§ DATA PROVIDED
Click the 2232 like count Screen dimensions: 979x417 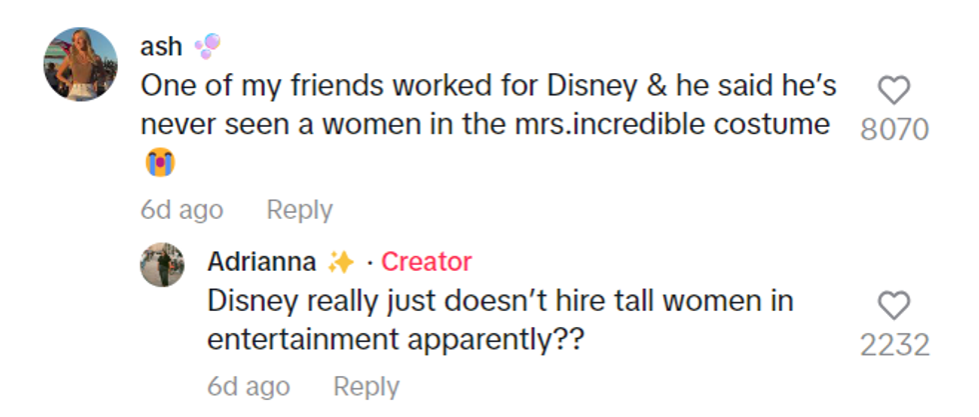(894, 345)
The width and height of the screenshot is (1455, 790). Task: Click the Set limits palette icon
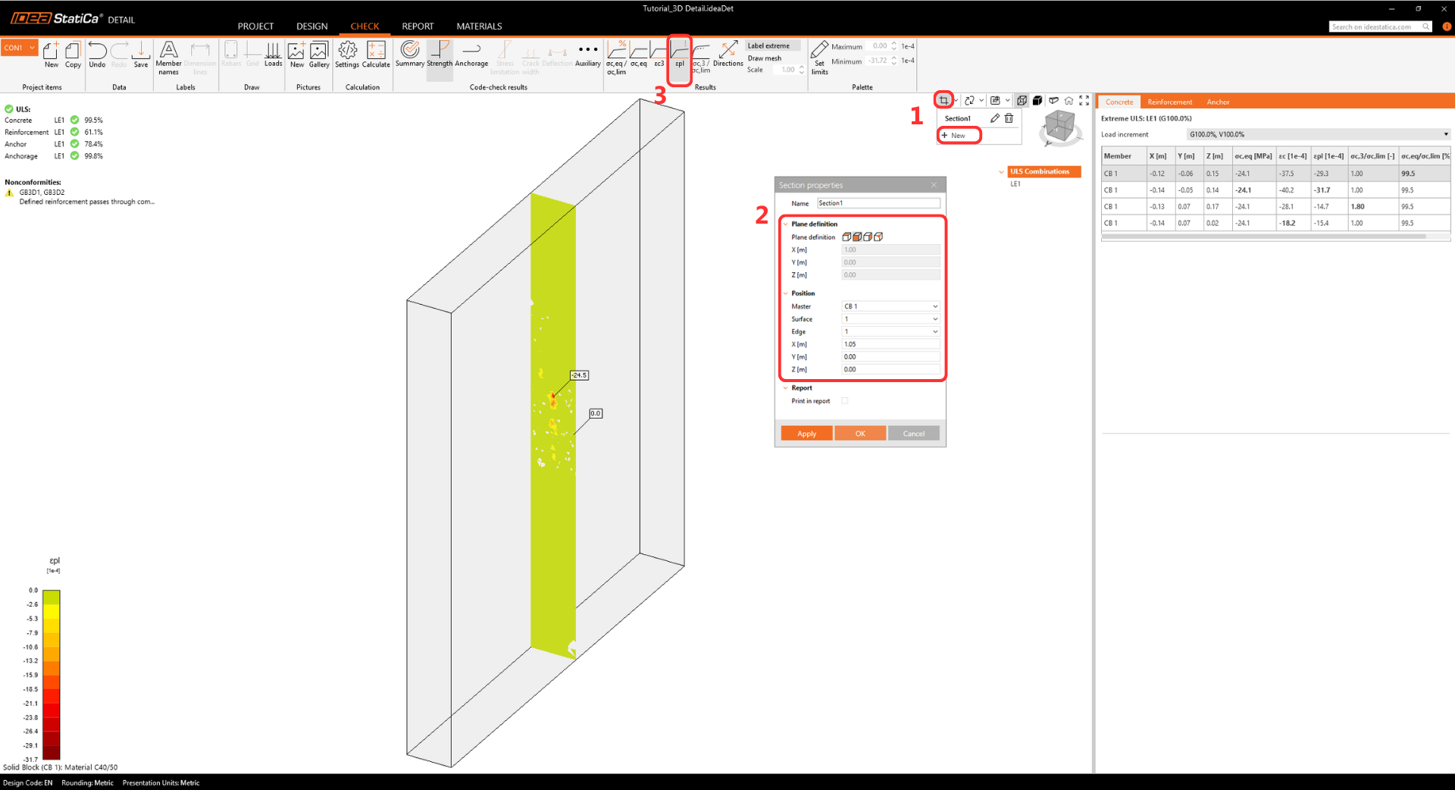pyautogui.click(x=819, y=57)
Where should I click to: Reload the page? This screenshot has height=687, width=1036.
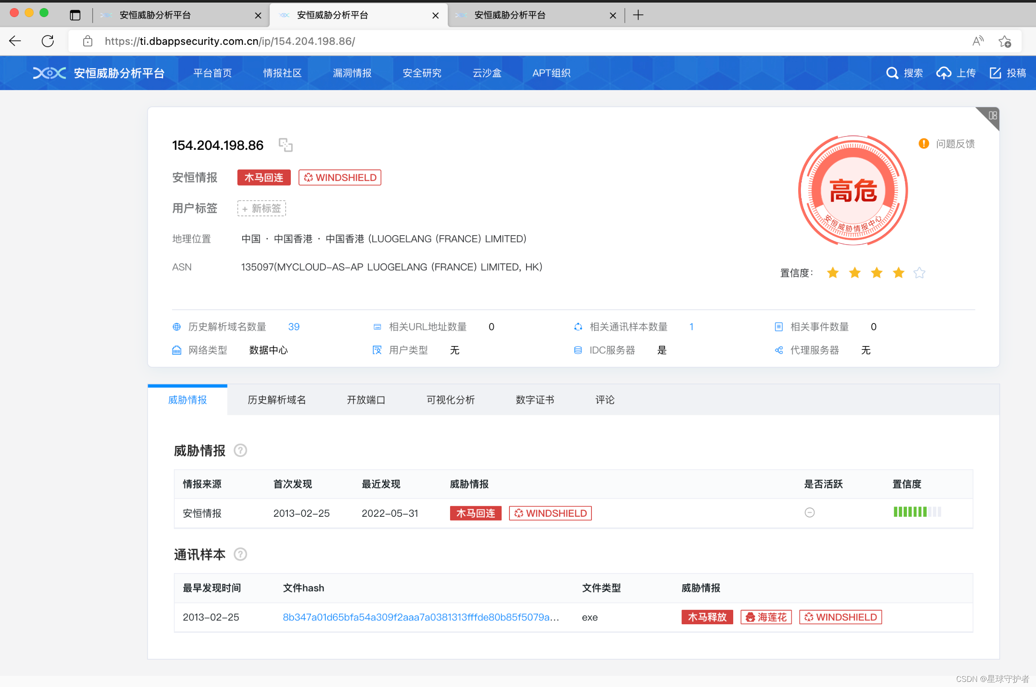click(x=48, y=41)
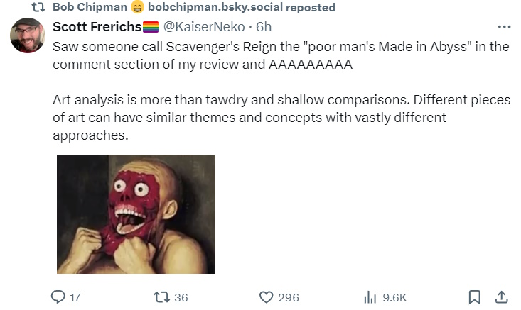
Task: Open the tweet via the 6h timestamp
Action: coord(264,27)
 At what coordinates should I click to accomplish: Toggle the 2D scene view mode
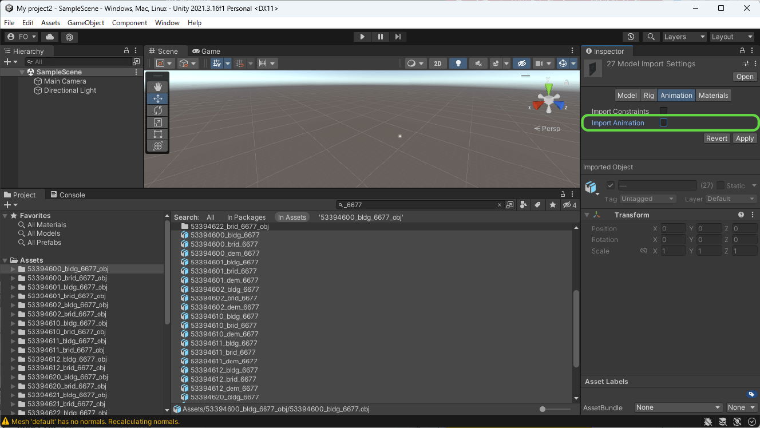[438, 64]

§ TASK STATEMENT
Write out the data from the line containing "At what coordinates" through the end of the data, leaving out the pictures.

§ WRITTEN ANSWER
 At what coordinates should I click to accomplish: Toggle the 2D scene view mode
[438, 64]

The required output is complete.